Esta última condición con la realidad es harto peligrosa y pone en riesgo la situación de quien asume frente a todos lo que es en realidad. Los ricos nuestros, los verdaderos, son casi desconocidos por el gran público y son los que en contadas ocasiones, cuando uno los encuentra, a la pregunta de cómo les van las cosas, hacen un gesto de preocupación afirmando que todo está muy duro y que apenas se sobrevive. Y eso que acababa de ganar en algún negocio lícito un millón de dólares.
El país acostumbró a todos a no asumir frente a los demás su realidad.
La verdad verdadera es casi desconocida para el gran público e incluso para los círculos más cercanos.
Es un rasgo de identidad que se usa para protegerse en un país donde el que se exhibe demasiado, siempre corre riesgo de perderlo todo.
Los operativos antinarcóticos que vuelven orgulloso al presidente Abdo —quien no para de contar las estancias, vehículos y mansiones confiscadas— nos muestran un mundo social que al exponer tan impúdicamente su riqueza, se ha tornado débil y vulnerable.
Ese grupo casi siempre viene de sectores sociales que alcanzaron la riqueza en negocios ilícitos y tienen la enfermiza manía de mostrarse ante propios y extraños el nivel que han alcanzado.
Otros van más allá de las carreras de caballo e incursionan en las de autos con autódromo propio, lanchas, estadios y equipos de fútbol; y, últimamente, estaciones de servicio, donde se convoca para todo incluso para cargar combustible.
Las apariencias son, por el contrario, el escudo protector que defiende a aquellos que han contado cada centavo en la construcción de su riqueza. Los otros, que lo han conseguido rápido y pronto, están urgidos de demostrarlo y es cuando pierden.
En la vida pública pasa una cosa igual. Aquellos que más presumen de mostrar su éxito en el ámbito político, jurídico, económico y social son por lo general los que no pueden esconder la vergüenza de dinero malhabido.

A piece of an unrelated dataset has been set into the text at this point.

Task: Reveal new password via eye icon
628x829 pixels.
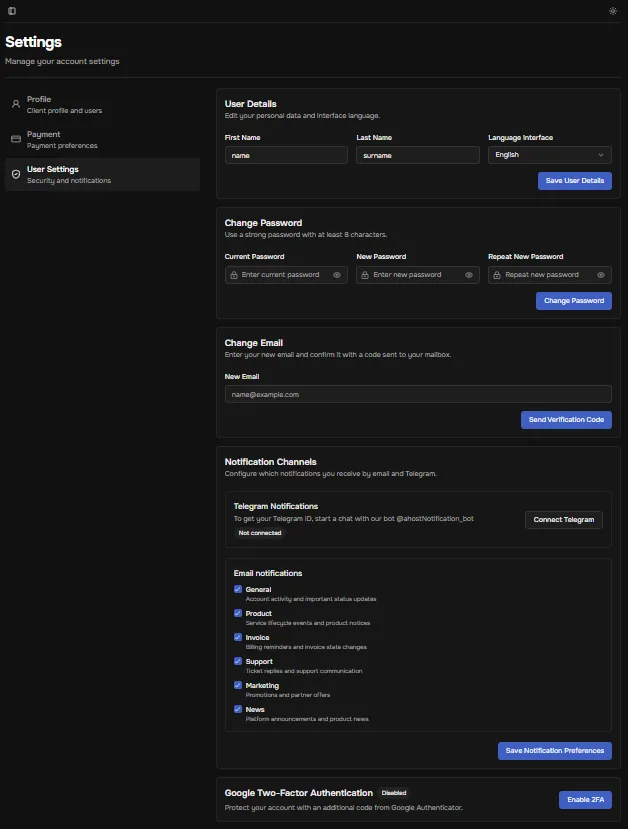Action: click(469, 275)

Hay un tipo de construcción de casas del mismo estilo, por ejemplo, para los empleados de aduanas. Marcas de automóviles que identifican a los administradores del sector público en relación con la tarea que realizan.
Los que muestran se exponen a todo y los que aparentan pueden permanecer por un largo tiempo sin importar el color partidario del que tiene el poder político circunstancial. Hacen parte del deep State (el Estado profundo) ese que, en realidad, es el que maneja el poder de la Administración Pública.
Aparentar ser duro cuando se es un flan le pasa a nuestro presidente que cuando habla en un mitin político pareciera encarnar el implacable perseguidor de la mafia, amenazando que antes de dejar el poder dirá quiénes son los jueces y fiscales funcionales al crimen organizado. Lo más probable es que no pase nada, pero ya aparentó ser un hombre de carácter cuando en realidad no lo es.
En Caaguazú, ante un molesto y dependiente Nicanor, les mentó a todos que los gobiernos anteriores al suyo pactaron con la mafia, pero que él no lo hizo. Aplaudieron todos, claro, menos Nicanor.
El Paraguay de las apariencias —que simula, que miente y que hizo del truco su juego favorito en las cartas— debe en algún momento asumir su realidad, que le grita en cada esquina su pobreza, incapacidad e ignorancia, que nuestros administradores hacen que les importa cuando en realidad las desprecia profundamente.